Release DetailsLABEL Firebox Records
RELEASED ON 5/3/2006
Veronika Decides To Die
posted on 6/2006 By:
And I thought Draconian and Officium Triste were a bunch of miserable bastards...
Denmark’s Saturnus have delivered one of the year's finest doom records. Not stoner, fucking fuzzed out doom rock, but wrist slicing, somberly melodic and depressively beautiful doom as delivered by the two bands mentioned above as well as the likes of Swallow the Sun, Insomnium, Slumber and Shape of Despair. In fact, Saturnus sound like they should be from Finland.
With thick, melancholy riffs with rending layers of harmony, heavy hearted piano tinkering and deep mournful growls and clean vocals, Saturnus is a classic example of the sound that bands like My Dying Bride, Paradise Lost and Celestial Season started over a decade ago.
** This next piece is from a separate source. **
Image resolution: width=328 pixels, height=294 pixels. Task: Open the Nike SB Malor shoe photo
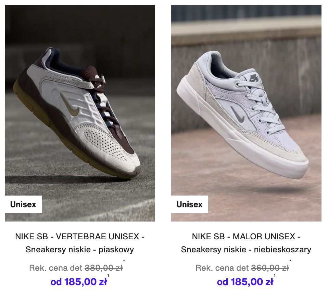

Opening with apt piano laced despair, “I Long” sets the woeful mood out of the gate with one of the album's best tracks, an utterly draining main riff and despondent vocals and its mid song orchestral reprieve is just dismally hypnotic. From there the band has a high standard to keep, but manages to keep it respectable at least; “Pretend” is the track that instantly reminds me of Celestial Season’s Solar Lovers with its slightly more up tempo pace while “Rain Wash Me” and its mournful, continual background notes reminds me of My Dying Brides' “From Darkest Skies”. “Embraced by Darkness” reeks of Draconian’s recent effort - not too bad for band name dropping quality if you ask me. As with most albums of this type there’s plenty of overly drawn out dramatics and vast segues of introspective misery that drag on a bit and here, the weepy “All Alone” serves that purpose while the chunky gait of “To The Dreams”and “Murky Waters” deliver some offsetting heft.
Despite the quality of the album though - there is a glaring issue with the production; the guitars aren’t quit as full as the bass and drums, thus when a riff peaks, it's pretty underwhelming and the vocal miss is way off with Thomas Jensen’s sullen clean croon being deafening within the overall mix of things.
Still, that does not stop Veronika Decides to Die from being a high quality, conceptual funeral doom album that delivers sadness in spades and adds to Firebox's fine catalog.